Nachversicherung. unversorgtes Ausscheiden eines satzungsmäßigen Mitglieds einer geistlichen Genossenschaft oder einer ähnlichen Gemeinschaft. 30-jährige Verjährungsfrist bei unterbliebener Nachversicherung. rechtsmissbräuchliche Erhebung der Verjährungseinrede

 

Leitsatz (amtlich)

Zur Nachversicherung eines ehemaligen Mitglieds einer Religionsgemeinschaft und zur Rechtsmissbräuchlichkeit der Erhebung der Verjährungseinrede (Bestätigung von LSG Stuttgart vom 17.2.2020 - L 9 BA 1892/18 und Abweichung von BSG vom 27.6.2012 - B 5 R 88/11 R = BSGE 111, 107 = SozR 4-2600 § 233 Nr 2 und vom 2.11.2015 - B 13 R 35/14 R).

 

Orientierungssatz

1. Zum Begriff der geistlichen Genossenschaft oder der ähnlichen Gemeinschaft iS des § 9 Abs 5 AVG (vgl LSG Stuttgart vom 17.2.2020 - L 9 BA 1892/18).

2. Zur Anwendung der 30-jährigen Verjährungsfrist nach § 25 Abs 1 S 2 SGB 4 (vgl BSG vom 16.12.2015 - B 12 R 11/14 R = BSGE 120, 209 = SozR 4-2400 § 28p Nr 6 sowie LSG Stuttgart vom 17.2.2020 - L 9 BA 1892/18).

3. Bei der Prüfung, ob die Verjährungseinrede nach § 25 SGB 4 rechtsmissbräuchlich erhoben worden ist, muss dahingehend differenziert werden, ob der Beitragsschuldner eine Behörde oder eine juristische Person des Privatrechts ist, von der nicht dieselben juristischen Kenntnisse erwartet werden können wie von einem öffentlich-rechtlichen Träger.

4. Jedenfalls in Fällen, in denen der Nachversicherungsschuldner keine öffentlich-rechtliche Behörde ist, ist die Auffassung, die eine Treuwidrigkeit allein mit Blick auf eine objektive Pflichtwidrigkeit unabhängig von subjektivem Verschulden annimmt, als zu weitreichend anzusehen.

 

Nachgehend

BSG (Beschluss vom 05.01.2022; Aktenzeichen B 5 R 2/21 R)

 

Tenor

Auf die Berufung des Klägers werden das Urteil des Sozialgerichts Reutlingen vom 16. Oktober 2018 sowie die Bescheide der Beklagten vom 15. Januar 2016 und 11. Februar 2016 in der Gestalt des Widerspruchsbescheides vom 19. Juli 2016 aufgehoben.

Die Kosten des Rechtsstreits in beiden Rechtszügen trägt die Beklagte mit Ausnahme der außergerichtlichen Kosten der Beigeladenen.
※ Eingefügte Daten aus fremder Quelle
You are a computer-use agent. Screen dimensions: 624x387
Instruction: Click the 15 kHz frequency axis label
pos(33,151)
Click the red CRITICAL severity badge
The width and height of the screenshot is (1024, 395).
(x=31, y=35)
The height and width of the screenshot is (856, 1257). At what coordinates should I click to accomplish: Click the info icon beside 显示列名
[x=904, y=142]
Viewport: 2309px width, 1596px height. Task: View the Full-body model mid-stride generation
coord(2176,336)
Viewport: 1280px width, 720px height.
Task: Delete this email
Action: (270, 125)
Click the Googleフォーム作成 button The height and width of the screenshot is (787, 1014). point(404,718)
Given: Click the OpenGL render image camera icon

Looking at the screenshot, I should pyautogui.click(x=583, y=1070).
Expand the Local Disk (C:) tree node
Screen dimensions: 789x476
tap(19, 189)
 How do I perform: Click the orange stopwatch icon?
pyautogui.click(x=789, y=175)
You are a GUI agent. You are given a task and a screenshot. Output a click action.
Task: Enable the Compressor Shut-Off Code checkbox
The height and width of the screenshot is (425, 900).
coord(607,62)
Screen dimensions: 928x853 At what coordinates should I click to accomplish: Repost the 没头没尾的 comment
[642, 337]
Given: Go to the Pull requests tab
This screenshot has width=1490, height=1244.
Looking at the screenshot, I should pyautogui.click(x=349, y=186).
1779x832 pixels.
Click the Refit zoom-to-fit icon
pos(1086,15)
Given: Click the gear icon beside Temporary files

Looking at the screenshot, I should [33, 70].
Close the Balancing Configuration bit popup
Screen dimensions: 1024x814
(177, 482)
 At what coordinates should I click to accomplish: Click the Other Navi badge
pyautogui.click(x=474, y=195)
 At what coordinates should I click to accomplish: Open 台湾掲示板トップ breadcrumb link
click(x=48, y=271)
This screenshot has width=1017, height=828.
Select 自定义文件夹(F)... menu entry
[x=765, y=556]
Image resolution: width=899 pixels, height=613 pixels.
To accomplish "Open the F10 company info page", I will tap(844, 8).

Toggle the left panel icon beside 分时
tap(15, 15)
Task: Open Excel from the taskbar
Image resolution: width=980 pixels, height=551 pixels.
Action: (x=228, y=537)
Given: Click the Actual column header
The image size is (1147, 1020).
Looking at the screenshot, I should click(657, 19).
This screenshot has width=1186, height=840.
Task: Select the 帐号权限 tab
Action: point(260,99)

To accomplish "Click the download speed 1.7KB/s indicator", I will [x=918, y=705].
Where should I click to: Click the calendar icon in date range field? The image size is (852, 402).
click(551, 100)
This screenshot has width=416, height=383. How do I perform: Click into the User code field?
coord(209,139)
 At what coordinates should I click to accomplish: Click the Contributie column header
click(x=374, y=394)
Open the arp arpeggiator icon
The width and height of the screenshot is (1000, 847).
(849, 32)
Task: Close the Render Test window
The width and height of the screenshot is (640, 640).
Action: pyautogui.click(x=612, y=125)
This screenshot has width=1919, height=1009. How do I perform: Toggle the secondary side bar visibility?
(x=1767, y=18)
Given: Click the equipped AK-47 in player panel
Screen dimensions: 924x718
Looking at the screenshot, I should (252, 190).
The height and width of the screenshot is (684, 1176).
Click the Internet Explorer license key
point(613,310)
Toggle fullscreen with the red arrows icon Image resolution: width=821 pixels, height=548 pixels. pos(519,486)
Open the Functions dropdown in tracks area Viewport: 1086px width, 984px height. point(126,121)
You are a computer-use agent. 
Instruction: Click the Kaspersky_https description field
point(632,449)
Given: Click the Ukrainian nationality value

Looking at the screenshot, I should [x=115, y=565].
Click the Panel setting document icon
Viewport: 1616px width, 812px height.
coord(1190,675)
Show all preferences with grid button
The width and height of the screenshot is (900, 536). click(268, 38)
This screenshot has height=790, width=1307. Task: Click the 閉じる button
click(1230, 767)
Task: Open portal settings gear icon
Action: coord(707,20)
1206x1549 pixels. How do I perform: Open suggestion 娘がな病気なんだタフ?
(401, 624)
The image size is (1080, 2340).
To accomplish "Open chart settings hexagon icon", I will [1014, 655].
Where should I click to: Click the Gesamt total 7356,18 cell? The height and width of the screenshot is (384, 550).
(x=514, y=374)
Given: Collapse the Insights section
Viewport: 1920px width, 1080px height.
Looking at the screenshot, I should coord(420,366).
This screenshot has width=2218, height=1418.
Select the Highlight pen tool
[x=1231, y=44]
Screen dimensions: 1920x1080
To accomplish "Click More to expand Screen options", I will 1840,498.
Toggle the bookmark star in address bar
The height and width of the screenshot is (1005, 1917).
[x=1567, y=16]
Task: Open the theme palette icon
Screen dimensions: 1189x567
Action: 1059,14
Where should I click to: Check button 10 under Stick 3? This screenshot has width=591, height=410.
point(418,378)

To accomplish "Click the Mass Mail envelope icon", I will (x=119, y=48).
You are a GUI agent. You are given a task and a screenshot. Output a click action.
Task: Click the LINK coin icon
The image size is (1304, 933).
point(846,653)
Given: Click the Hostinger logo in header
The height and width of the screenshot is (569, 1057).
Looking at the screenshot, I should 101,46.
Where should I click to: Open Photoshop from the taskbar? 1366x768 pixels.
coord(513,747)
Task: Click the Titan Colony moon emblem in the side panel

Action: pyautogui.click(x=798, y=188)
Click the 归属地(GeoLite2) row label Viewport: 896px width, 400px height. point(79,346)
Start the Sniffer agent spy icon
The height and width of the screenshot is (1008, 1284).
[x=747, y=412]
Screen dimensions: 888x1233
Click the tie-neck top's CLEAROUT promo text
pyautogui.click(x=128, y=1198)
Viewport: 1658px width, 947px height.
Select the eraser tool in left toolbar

Die Revision wird zugelassen.

Der Streitwert wird auf 12.501,91 Euro festgesetzt.

 

Tatbestand

Der Kläger wendet sich gegen die die Entrichtung von Nachversicherungsbeiträgen für die Zeiträume vom 01.09.1973 bis 15.08.1974 und vom 01.10.1974 bis 31.07.1979.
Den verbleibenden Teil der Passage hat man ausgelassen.